What you should do: Rewrite everything from "Task: Select the Birmingham city placemark" down to "Action: coord(927,379)" in the records below, replacing "placemark" with "marker" and leaving everything else unchanged.

Given records:
## Start
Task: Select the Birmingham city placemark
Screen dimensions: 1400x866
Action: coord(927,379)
## End
## Start
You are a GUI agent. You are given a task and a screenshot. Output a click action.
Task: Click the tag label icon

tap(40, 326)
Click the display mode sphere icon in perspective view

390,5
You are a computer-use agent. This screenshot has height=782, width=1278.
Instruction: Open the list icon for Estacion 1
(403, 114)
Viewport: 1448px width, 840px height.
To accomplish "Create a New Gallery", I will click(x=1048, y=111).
## End
## Start
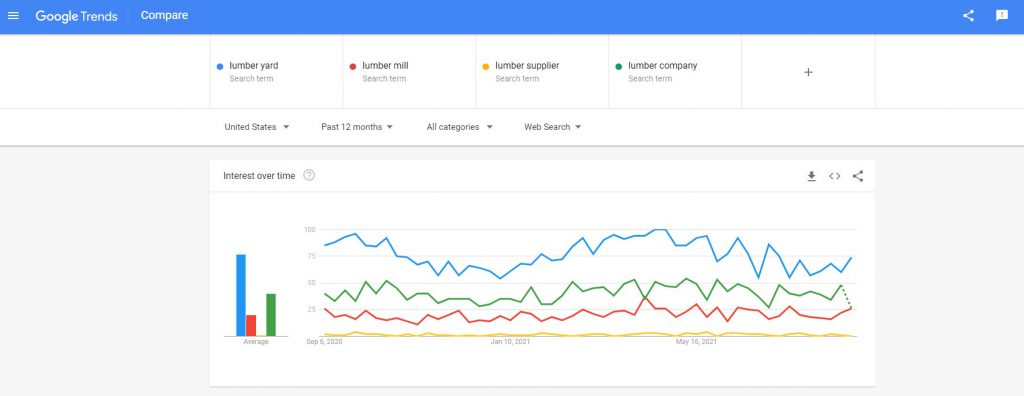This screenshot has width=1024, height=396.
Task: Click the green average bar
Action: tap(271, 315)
## End
Reply:
Task: Select the Birmingham city marker
Screen dimensions: 1400x866
Action: coord(927,379)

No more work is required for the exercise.